There's even a slightly embarrassing reminder of my own wedding. At the time, we were both involved—in a serious but selective way mediated by Western teachers--in Buddhist meditation, and were married by a Buddhist monk with lots of stuff--music, texts, ritual--that was "exotic" or at least non-Western and non-Christian. Again a kind of class and cultural marker--we were part of the liberal elite doing something the ignorant masses would never do. (As an English émigré in Hawaii, I'm currently reading Kate Fox's wonderful, witty, anthropological study, Watching the English, laughing and wincing in equal measure.)

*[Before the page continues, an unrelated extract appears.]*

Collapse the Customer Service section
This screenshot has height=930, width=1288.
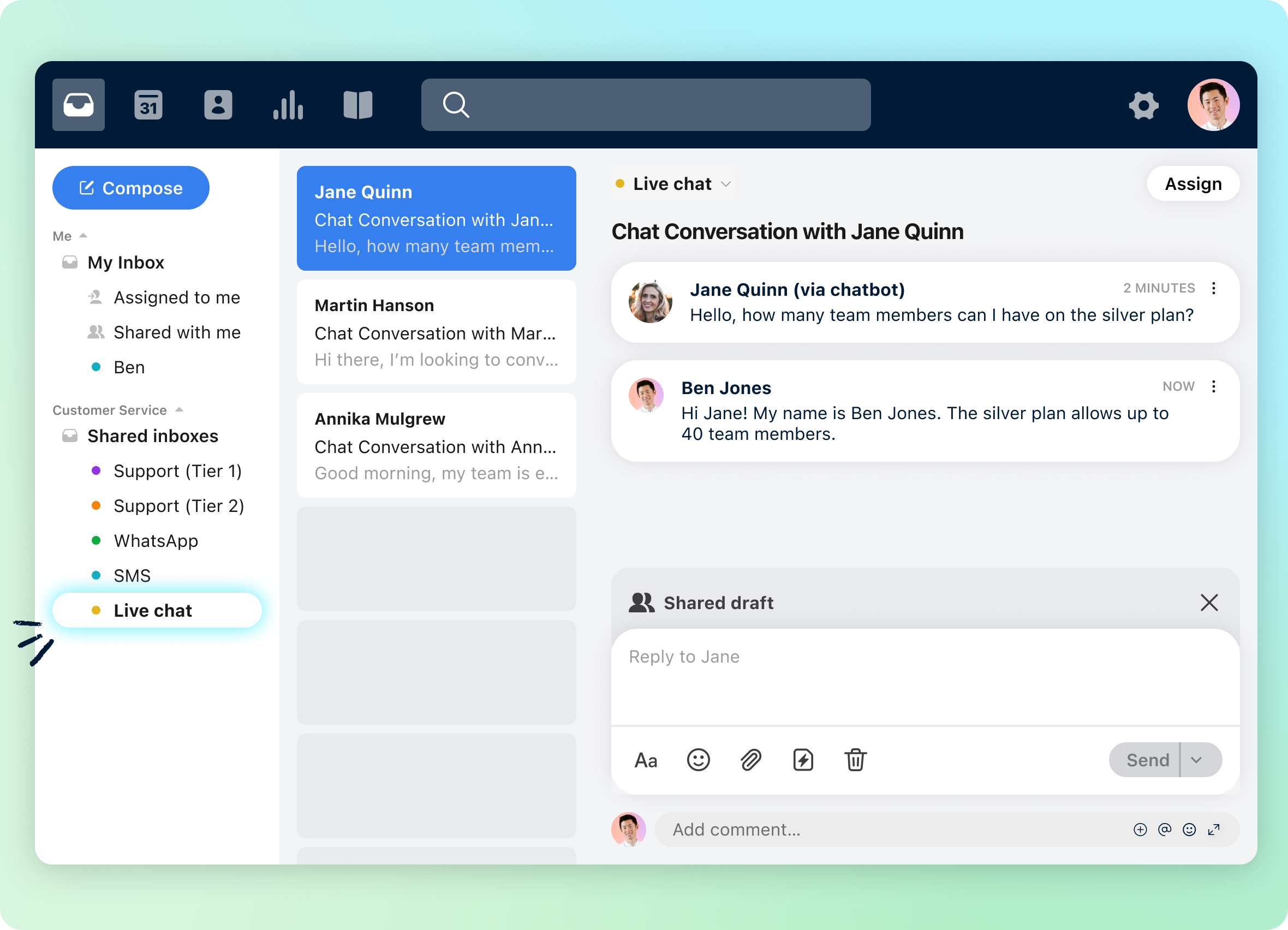coord(180,409)
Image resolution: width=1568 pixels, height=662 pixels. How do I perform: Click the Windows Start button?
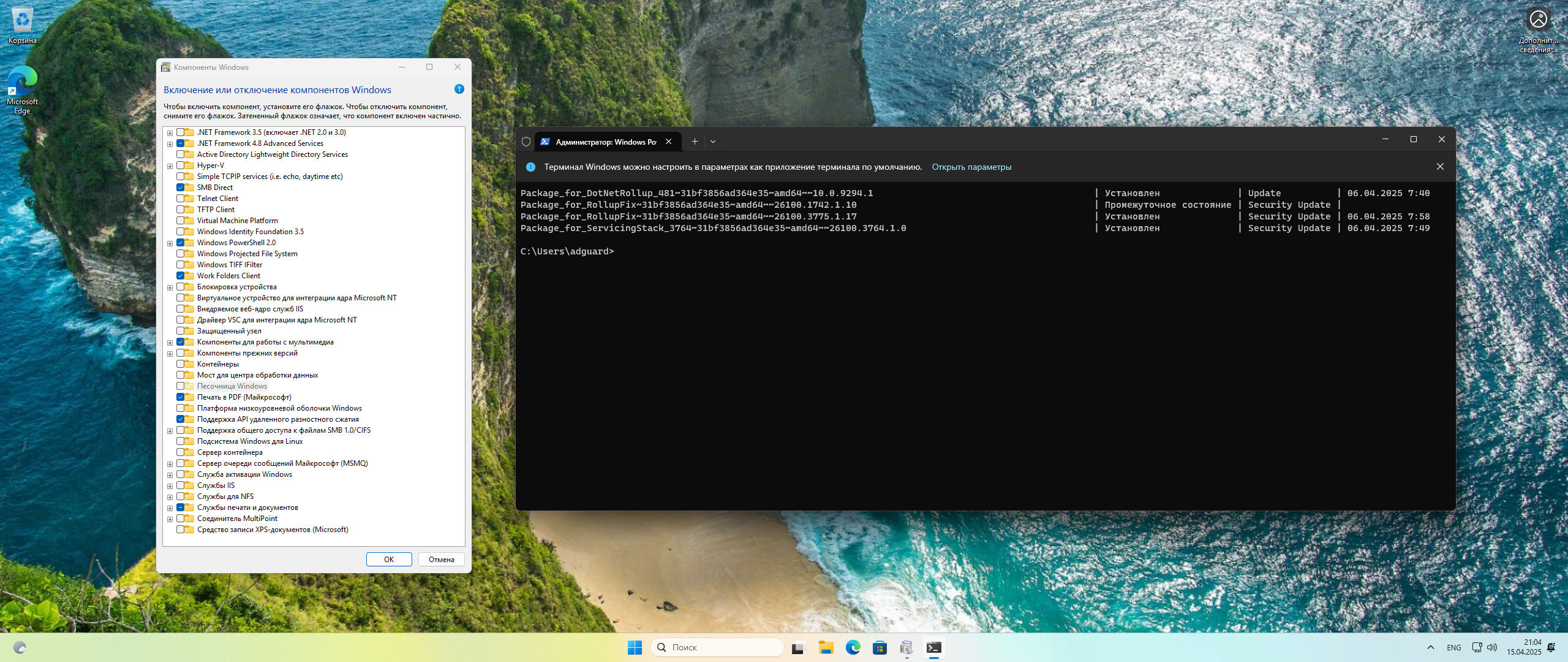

At the same time, there is anti-Muslim prejudice that this video will do nothing to dispel, especially when there is comment from Muslims under the YouTube video to the effect that it's a joke and where's everyone's sense of humor. On the other side, the clip and comments elicit the "humorous" response that global warming will take care of the Maldives anyway, hahaha. Most comments I have read wherever I have seen the video posted have been from westerners ridiculing the couple for paying so much for such an important (to them) ceremony in a language they didn’t understand.

Part of the difficulty in dealing honestly with multicultural issues is that some on the right are all too happy to respond with “We told you so” and for reasons that make so many on the left or “liberal elite” unwilling to abandon hollowed out positions of cultural and moral relativism.
Meanwhile, the government of the Maldives is engaged in frantic damage control (see the links at and The resort manager probably did not help much by observing, amid his own apologies, "The man had used filthy language. Otherwise the ceremony was OK."